Un aspetto che invece si trascura è il ruolo che la soia ha nel contrastare l’effetto serra. La soia assorbe infatti circa 600 kg/ha di CO2. Equivalente a 0,2 Tep/ha.
Lisina: aminoacido principe
Loris Cortese, di Cortal Extrasoy, ricorda invece le proprietà nutrizionali della soia, sia per il consumo umano, sia per quello animale. La soia è infatti una coltura strategica nelle filiere zootecniche e rappresenta una fonte importante di proteine per gli animali allevati. Si pensi ad esempio all’itticoltura, attualmente sostenuta utilizzando mangimi ottenuti da sfarinati di pesce pescato: un doppio depauperamento dei mari, visto che i fattori di conversione del pesce allevato lasciano sul campo una porzione di calorie che potrebbe invece essere assorbita direttamente dall’Uomo. Ed ecco che la soia potrebbe sostituirsi a questi sfarinati minimizzando gli impatti sui mari.
Il consumo di carne crescerà infatti del 73% entro il 2050 (Fonte: La zootecnia nel Mondo - 2011), mentre i prodotti caseari saliranno del 58%. Si dovrà quindi migliorare l’efficienza nella conversione dei mangimi, ma anche aumentare le rese per ettaro di prodotti agricoli. La soia risulta particolarmente preziosa in tal senso perché dopo sangue e pesce è la terza fonte di lisina, uno degli aminoacidi essenziali.
Fattori tecnico-agronomici
Francesco Magro e Piero Ciriani, di Sipcam, riassumo a loro volta gli aspetti più squisitamente agronomici della coltura.
Purtroppo, l’evoluzione della genetica della soia è sicuramente meno veloce rispetto al mais. Gli investimenti sono stati sempre più orientati verso i mercati importanti, ovvero Usa e Sudamerica e i miglioramenti ottenuti all’estero non sono quindi importabili in Italia così come sono. Si è quindi scelto di operare su altri fronti, ovvero i fattori antinutrizionali e gli alti tassi di proteine.
Quanto alle innovazioni tecnologiche da adottare è necessario un progetto agronomico che armonizzi l’interazione dei vari fattori di produzione.
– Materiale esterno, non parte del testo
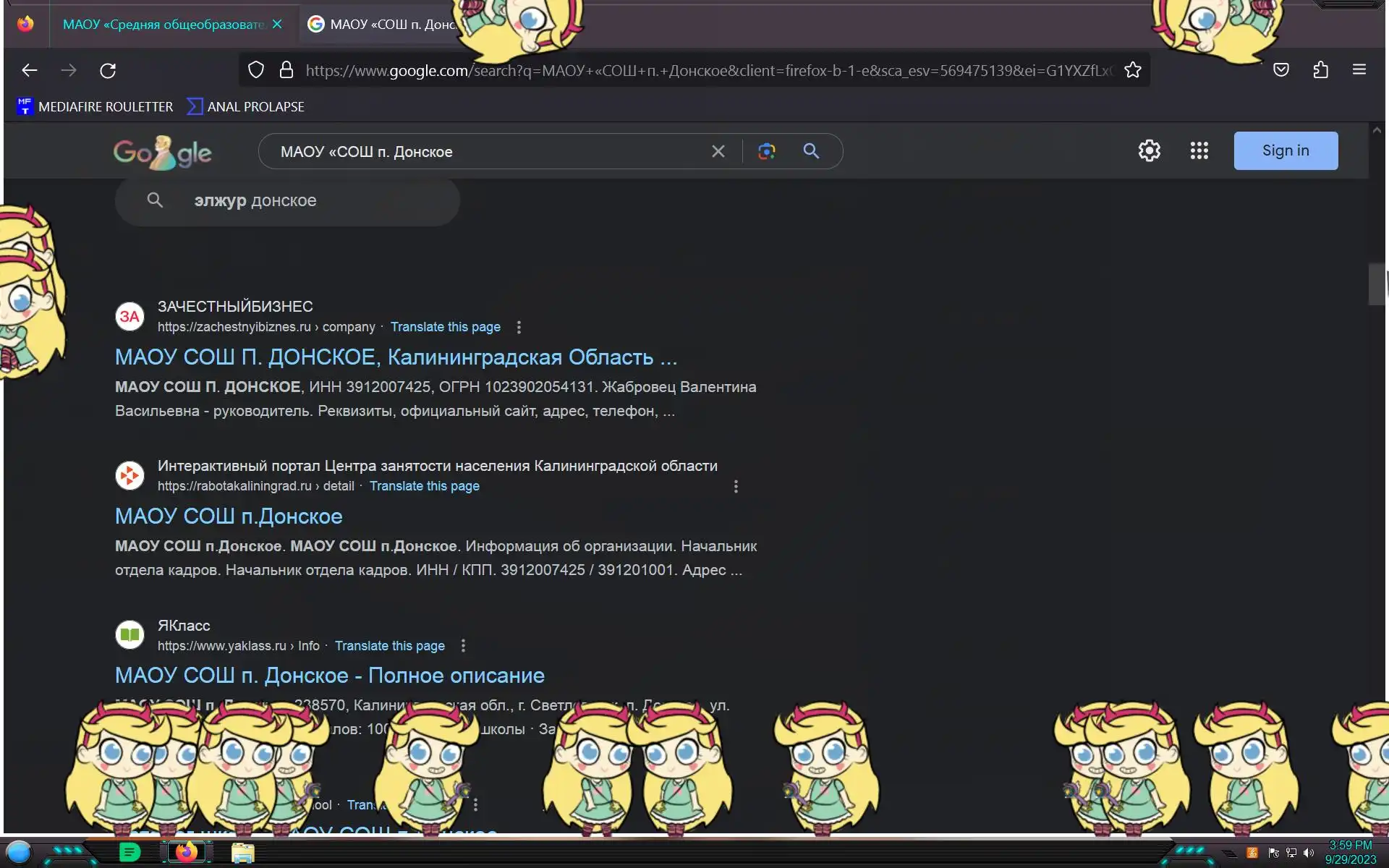Search by image with Google Lens icon
The height and width of the screenshot is (868, 1389).
point(767,151)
I “Laboratori Agronomici” sono nati proprio per testare e validare nuove opportunità e operano in pieno campo, nelle aziende agricole. Due sono posizionate in Provincia di Rovigo, una a testa per Verona e Venezia.
Fra le tecnologie che migliorano i redditi dell’agricoltore vi sono le semine operate secondo logiche di minime lavorazioni (o anche di semina su sodo), ma anche le irrigazioni, praticate attraverso ali gocciolanti alimentate da centraline che rilevano lo stato di umidità dei suoli tramite apposite sonde posizionate a diverse profondità nel terreno.
Apprezzata la pratica dello Strip-Till, la quale predispone al meglio il terreno ad accogliere il seme in un corridoio che si presenta migliore anche dal punto di vista termico.